My first exposure to the area of computer vision was during my Master’s. I extensively analyzed the effect of bounding-box based representation of an object, which, due to its simplicity, is widely used for object tracking or object detection. Particularly, I focused on handling ambiguity induced by discordance between the shape of the object and the bounding-box. Appearance models for accurate discrimination of the object region from the background were proposed in my thesis. I also participated in the study that used two bounding-boxes to avoid using information from the ambiguous region around the conventional single bounding-box, which was presented in ECCV 2014. After graduation, I joined the Korea Institute of Science and Technology (KIST) as a research staff and conducted research on scene flow estimation from a pair of RGB-D data. Dense correspondence estimation is an essential problem in modeling a dynamic 3D object such as human. With a help of an RGB-D camera, I had an access to both image and depth data. I tried to generalize a total variation (TV), a widely used motion prior which is robust near boundary. Employing total generalized variation (TGV) made the estimator prefer natural solutions. Furthermore, I adopted a deformation graph, a graph that efficiently leverages the geometry of surface, for estimation of motion with large displacement.
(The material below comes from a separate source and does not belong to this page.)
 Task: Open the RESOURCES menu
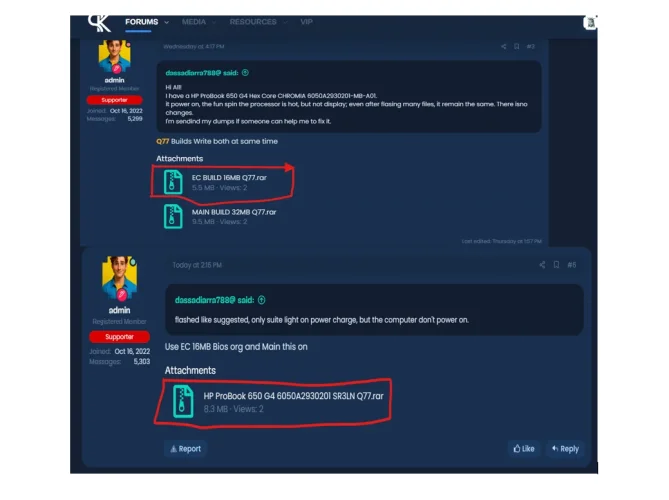coord(253,22)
Participating in these research projects, I realized that efficient representation is of significant importance in many computer vision problems and I decided to developing methods of combining multiple structures with informative data. For instance, superpixel, the element I used as a segment in my thesis, had irregular shape and less information than a patch. Although it reduced the computational cost, they lack distinctive information such as contours and repeatability. Therefore, an additional computation dealing with superpixels was required. In 3D motion estimation, combining two different types of information, texture and geometry, was a challenging problem, since each data was represented and transformed into an energy term independently while they are correlated. It is not assured that the solution of a simple weighted sum of energy terms is a true global solution when energy terms have discordant solutions. Furthermore, we heavily rely on motion prior, which is not data dependent; we only use our conjecture instead of using numerous data available on the web.
I believe learning the relationship between multiple types of input data and desired output can solve the problem. Deep learning can be an effective way to realize the procedure; it automatically builds hierarchical representation of input data, and effectively combine them for estimating the desired output. There is a lot of space to be explored in analysis of deep neural network both theoretically and practically. Therefore, I am to open the black box and develop efficient methods in various estimation problems. Especially, I am interested in structured output prediction and delving deeper into elements in the network. I recently began studying human pose estimation using convolutional neural network (CNN) with a structured loss. The goal of this work is to develop an image-dependent pairwise term in the structured prediction which does not require manual clustering or discretization of input data. In my doctoral study, I hope to continue studying these areas to seek a precise prediction of informative structure by learning the underlying properties of data.